The priest must evaluate his personal life to the degree that it effectively mirrors his public role. In addition, being a public leader of prayer demands steadfast allegiance to his commitment to the daily prayer of the Church embodied in the Divine Office. In terms of his prophetic and kingly role, he must care for the faithful through his embrace of the scent of the sheep leading them through the gate of truth who is Jesus the Christ (See Pope Francis, Homily: Chrism Mass, March 28, 2013).
An assessment of authentic priestly fraternity rounds out an appropriate and honest examination of conscience on the part of the priest penitent. The aforementioned discussion of love of brother priests holds hard and fast in this arena; yet fraternity exceeds mutual affirmation borne out of love. Related to the notion of affirmation, genuine fraternity identifies any speech of behavior that is derogatory toward one’s brother priests, clearly beyond the realm of fraternal correction, as matter for the celebration of Reconciliation.

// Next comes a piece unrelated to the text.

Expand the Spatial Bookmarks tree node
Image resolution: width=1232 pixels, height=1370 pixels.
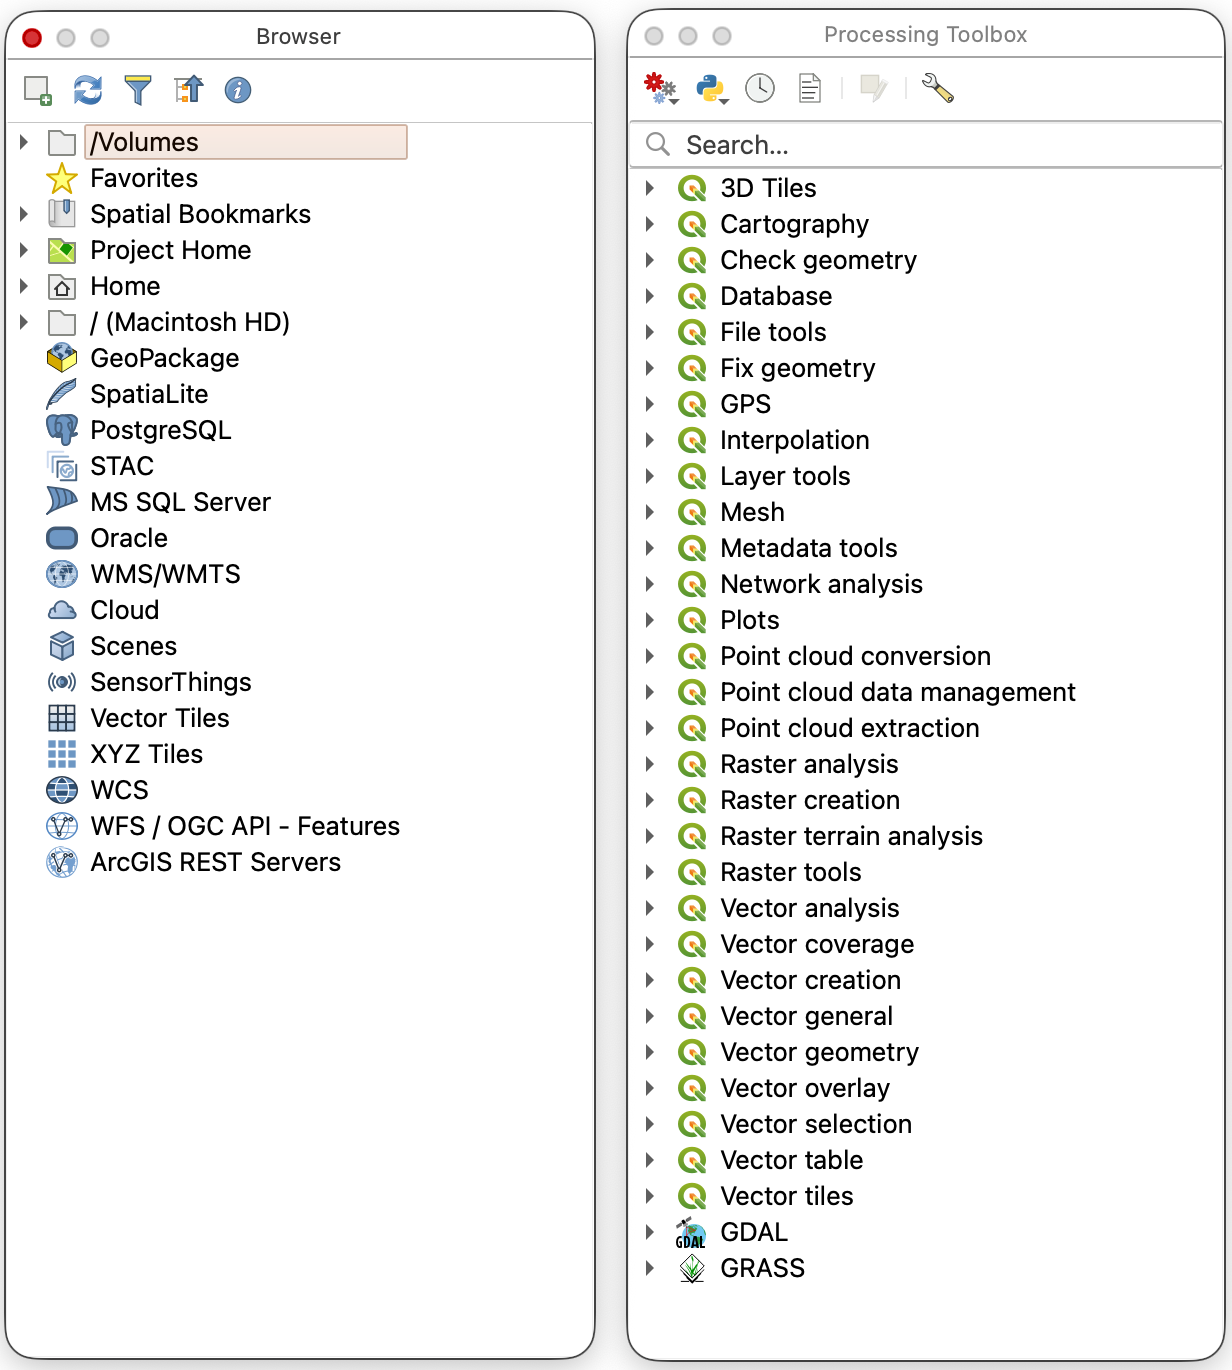[24, 214]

In addition, extended and inappropriate solitude from the presbyterate at the very least hinges upon sin due to the mutuality inherent in the common priestly vocation. Finally, clericalism and oppressive patriarchal pyramidal models may arise from failure to attend to the opportunities and challenges of priestly fraternity.
Laundry lists of sins and basic appeals to the commandments prove to be less than comprehensive as priests stand before God in need of reconciliation. Appeals to the aforementioned categories of virtue in assessing one’s foundational relationships as priest both disposes the priest to the grace of the sacrament and correspondingly may improve the genuineness of the priest’s own reconciling ministry.
At the very least, faith, hope, love, authenticity and fraternity serve as benchmarks of spirituality that dispose the priest to enter ever more deeply into the divine life as he attempts to thrive in the role of servant leader among and not apart from the People of God in need of mercy.
FATHER SLOVIKOVSKI, a priest of the Diocese of Altoona-Johnstown, Pa., is the director of Ongoing Formation of the Clergy, and faculty member in the theology and religious studies department at St. Francis University, Loretto, Pa.